I am going to Thailand. Do I need to take Malaria medication there?

ANSWER:

Like many other countries, that depends on where in Thailand you are planning to go. The country on the whole has been successful in containing malaria, mostly through successful mosquito control initiatives and a great initiative of government-sponsored “malaria clinics”  dotted around the country, which diagnosed and treated thousands of people.

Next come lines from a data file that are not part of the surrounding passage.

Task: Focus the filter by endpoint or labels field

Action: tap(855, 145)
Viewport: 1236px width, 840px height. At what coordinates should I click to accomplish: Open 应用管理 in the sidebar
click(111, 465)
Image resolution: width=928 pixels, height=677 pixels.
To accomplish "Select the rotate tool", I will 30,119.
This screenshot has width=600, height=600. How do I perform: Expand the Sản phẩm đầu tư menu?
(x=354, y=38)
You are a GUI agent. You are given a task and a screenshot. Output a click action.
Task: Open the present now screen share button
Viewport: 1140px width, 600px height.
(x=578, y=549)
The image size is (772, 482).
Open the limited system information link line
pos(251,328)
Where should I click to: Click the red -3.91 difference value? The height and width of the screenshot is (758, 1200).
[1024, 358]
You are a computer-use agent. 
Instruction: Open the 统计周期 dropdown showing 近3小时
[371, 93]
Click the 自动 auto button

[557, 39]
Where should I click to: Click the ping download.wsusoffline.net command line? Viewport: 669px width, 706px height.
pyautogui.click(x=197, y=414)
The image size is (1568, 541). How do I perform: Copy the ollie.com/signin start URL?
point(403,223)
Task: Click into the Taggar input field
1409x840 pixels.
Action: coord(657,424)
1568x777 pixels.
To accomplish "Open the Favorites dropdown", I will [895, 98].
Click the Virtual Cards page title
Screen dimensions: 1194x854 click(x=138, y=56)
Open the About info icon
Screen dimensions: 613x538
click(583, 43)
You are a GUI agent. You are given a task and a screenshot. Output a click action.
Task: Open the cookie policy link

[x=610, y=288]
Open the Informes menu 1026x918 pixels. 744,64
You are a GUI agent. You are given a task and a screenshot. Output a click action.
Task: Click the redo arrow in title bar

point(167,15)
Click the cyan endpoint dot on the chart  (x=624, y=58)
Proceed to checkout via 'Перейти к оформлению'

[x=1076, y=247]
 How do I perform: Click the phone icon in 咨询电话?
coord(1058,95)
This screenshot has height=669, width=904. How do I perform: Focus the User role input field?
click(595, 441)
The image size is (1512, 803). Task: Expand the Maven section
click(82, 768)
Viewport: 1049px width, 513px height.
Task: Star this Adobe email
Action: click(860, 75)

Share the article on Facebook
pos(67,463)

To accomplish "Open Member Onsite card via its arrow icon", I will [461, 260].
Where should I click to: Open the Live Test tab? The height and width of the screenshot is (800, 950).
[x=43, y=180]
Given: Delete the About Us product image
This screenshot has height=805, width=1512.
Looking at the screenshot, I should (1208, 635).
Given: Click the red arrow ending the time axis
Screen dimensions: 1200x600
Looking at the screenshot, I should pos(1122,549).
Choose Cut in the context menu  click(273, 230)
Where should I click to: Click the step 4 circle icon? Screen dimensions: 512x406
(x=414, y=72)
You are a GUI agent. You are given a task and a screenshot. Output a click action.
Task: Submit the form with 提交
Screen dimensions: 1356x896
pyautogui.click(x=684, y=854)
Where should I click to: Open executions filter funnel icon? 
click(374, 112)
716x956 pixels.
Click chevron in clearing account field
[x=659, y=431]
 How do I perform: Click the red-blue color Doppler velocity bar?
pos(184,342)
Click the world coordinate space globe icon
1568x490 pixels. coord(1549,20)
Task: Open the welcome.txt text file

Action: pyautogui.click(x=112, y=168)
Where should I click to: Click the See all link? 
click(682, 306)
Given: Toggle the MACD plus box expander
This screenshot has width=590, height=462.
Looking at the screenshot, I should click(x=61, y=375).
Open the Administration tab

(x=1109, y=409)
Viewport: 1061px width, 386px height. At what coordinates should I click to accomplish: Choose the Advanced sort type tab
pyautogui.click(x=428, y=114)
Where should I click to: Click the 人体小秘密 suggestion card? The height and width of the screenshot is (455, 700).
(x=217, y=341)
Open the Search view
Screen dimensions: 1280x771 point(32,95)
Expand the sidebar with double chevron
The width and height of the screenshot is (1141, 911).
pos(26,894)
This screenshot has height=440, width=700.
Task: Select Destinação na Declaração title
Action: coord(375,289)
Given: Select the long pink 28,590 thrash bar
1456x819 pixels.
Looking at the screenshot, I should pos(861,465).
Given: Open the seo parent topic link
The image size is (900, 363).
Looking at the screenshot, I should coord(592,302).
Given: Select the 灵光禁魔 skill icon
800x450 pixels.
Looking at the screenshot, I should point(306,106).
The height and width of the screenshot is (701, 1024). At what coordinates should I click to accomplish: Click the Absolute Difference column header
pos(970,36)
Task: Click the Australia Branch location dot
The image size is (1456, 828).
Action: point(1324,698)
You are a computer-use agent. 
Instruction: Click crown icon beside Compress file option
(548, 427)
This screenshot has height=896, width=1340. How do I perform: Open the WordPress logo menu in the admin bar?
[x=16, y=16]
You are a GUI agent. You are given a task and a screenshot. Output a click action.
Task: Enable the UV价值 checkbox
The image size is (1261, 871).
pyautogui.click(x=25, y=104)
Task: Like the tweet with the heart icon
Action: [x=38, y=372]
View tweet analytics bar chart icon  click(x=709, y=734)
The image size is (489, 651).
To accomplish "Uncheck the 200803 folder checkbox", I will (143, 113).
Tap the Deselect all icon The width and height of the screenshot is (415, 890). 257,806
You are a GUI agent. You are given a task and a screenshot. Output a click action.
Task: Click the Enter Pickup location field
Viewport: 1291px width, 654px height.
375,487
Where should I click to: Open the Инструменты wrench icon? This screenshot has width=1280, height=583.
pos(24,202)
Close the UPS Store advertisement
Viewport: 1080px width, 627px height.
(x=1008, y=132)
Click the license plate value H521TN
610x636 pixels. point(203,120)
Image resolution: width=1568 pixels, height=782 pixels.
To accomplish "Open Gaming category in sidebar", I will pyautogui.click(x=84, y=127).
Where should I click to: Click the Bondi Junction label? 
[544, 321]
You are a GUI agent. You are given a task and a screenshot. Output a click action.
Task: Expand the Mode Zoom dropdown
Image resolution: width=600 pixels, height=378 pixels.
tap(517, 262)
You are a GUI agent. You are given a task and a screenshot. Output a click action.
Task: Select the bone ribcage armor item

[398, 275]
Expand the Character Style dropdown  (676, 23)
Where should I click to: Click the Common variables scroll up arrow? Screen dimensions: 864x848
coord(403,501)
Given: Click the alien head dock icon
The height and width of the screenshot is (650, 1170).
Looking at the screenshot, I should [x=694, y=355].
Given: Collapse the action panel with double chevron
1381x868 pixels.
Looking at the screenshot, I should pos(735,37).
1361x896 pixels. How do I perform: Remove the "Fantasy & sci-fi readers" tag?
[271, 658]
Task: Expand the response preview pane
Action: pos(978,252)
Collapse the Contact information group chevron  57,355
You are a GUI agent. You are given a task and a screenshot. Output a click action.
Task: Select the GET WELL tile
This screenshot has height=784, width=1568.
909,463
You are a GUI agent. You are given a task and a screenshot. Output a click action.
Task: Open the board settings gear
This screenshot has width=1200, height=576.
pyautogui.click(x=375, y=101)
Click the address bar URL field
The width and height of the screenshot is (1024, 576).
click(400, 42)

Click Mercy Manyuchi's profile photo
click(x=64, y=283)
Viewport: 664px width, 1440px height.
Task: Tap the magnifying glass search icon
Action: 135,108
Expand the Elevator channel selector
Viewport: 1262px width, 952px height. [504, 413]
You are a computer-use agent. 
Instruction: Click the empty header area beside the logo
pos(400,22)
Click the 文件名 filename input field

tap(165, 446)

Now, malaria is more or less constrained to the border regions with Myanmar, Laos and Cambodia, and if you plan to travel to these areas, prophylaxis is recommended (malarone or doxycycline are best since the area has chloroquine-resistant strains of Plasmodium falciparum, the most quick-acting and dangerous form of malaria). There are a few cases of malaria from coastal areas every year, but bite prevention is probably sufficient to reduce the risk of infection – make sure to wear insect repellant, especially at night and dusk/dawn, and if possible sleep under an insecticide-treated bednet.

Finally, remember if you do take prophylaxis, and as per the manufacturer’s instructions, there is only a tiny risk of contracting malaria. But if you do find yourself with symptoms when you get back (see the ‘What are the symptoms of malaria?’ question in this Q&A forum for a description of the more common signs of malarial infection), it’s definitely worth getting checked out!

What Are the Symptoms of Malaria?

QUESTION: What are the symptoms of Malaria?

ANSWER: Malaria can have many different symptoms, but the initial signs are similar to a flu-like illness, with high fever, chills, headache and muscle soreness or aches. A characteristic sign of malaria is cyclical fever, with peaks of severity every two or three days. Additionally, some people will experience nausea, coughing, vomiting and/or diarrhea.

Because these symptoms are quite generic of a wide variety of illnesses, if you live in a malaria-endemic region, it is crucial to be tested when you develop such symptoms, rather than assuming it’s just the flu and soldiering on! If you have recently traveled to a malarial area and start to experience these signs of infection, similarly you should inform your doctor of your travel history, as otherwise they might not recognize your symptoms as potentially that of malaria.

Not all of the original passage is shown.